Der Schutzhundesport (auch Vielseitigkeitsprüfung für Gebrauchshunde genannt) lehnt sich an das Training des Polizeihundes an und ist für viele Diensthunde sogar der erste Schritt zum Polizeidienst. Ganz wichtig: Der Hund wird in diesem Sport nicht darauf trainiert, den Menschen anzugreifen. Es ist ein Spiel mit der Beute, was in diesem Fall der Schutzarm ist. Den Hunden wird die Gelegenheit gegeben, sich körperlich auszutoben, ihrem Jagdinstinkt Nahrung zu geben und den Gehorsam weiter zu steigern. Prinzipiell kann somit jeder gesunde Hund daran teilnehmen, allerdings muss darauf geachtet werden, ob der Hund vom Charakter her diesen Sport absolvieren kann.

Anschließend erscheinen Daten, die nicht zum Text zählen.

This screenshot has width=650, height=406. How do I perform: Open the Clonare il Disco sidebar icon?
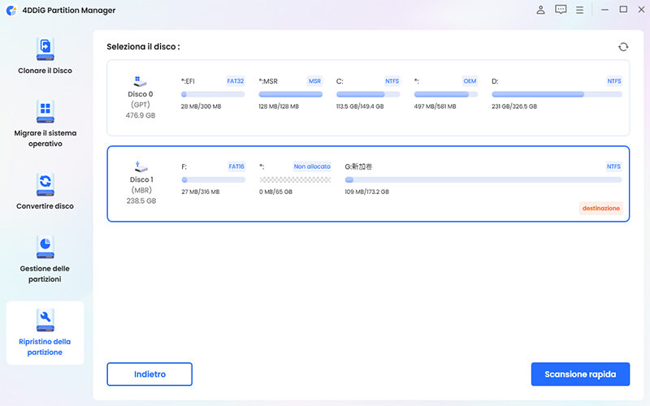coord(45,49)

Für Zuchtinteressierte sei gesagt, dass das Bestehen einer Prüfung in diesem Sport für manche Zuchtverbände Voraussetzung ist, um anerkannte Würfe mit Papieren züchten zu dürfen. Diese Prüfung teilt sich in drei Teile auf: Fährtenarbeit, Unterordnung und Schutzdienst. Bei der Fährtenarbeit muss der Hund einer Fährte folgen. In der Unterordnung wird der allgemeine Gehorsam geprüft. Beim Schutzdienst soll der Hund einen „Täter“ suchen, ihn durch verbellen anzeigen, wenn er ihn gefunden hat, und mit dem Verbellen aufhören, wenn der Hundeführer das Kommando dazu gibt. Anschließend folgen Szenarien, bei denen der „Täter“ z. B. flüchtet und der Hund ihn an der Flucht hindern soll oder er greift den Hundeführer zum Schein an und der Hund soll eingreifen.

 

Der Stützpunkt des Rettungshundesports Saarland befindet sich bei uns aktuell in der Aufbauphase. Der Aufbau der Geräte geht gut voran und wir wollen bald auch ein Trümmerfeld anlegen, in dem das Training umgesetzt werden kann. Allerdings beschränkt sich das Training nicht auf den gesicherten Hundeplatz. Ab einem gewissen Kenntnisstand können Hundeführer und Hund auch auf größeren Waldflächen ihre Übungen absolvieren. Rettungshunde werden darauf trainiert, Menschen z. B. nach einem Erdbeben oder einem Lawinenunglück zu finden. Dabei muss der Hund einen guten Charakter besitzen und fit sein. Das Training umfasst das Bewegen auf wackeligen Untergründen und Leitern, das Laufen durch Röhren sowie das Suchen von Personen und das Anzeigen, wenn diese gefunden wurden. Der Rettungshundesport verlangt vom Hund viel Köpfchen, Ausdauer und Gehorsam und ist prinzipiell für jede Hunderasse geeignet. Wir bieten für Interessierte Schnupperkurse an, um diesen Sport näher kennenlernen zu können.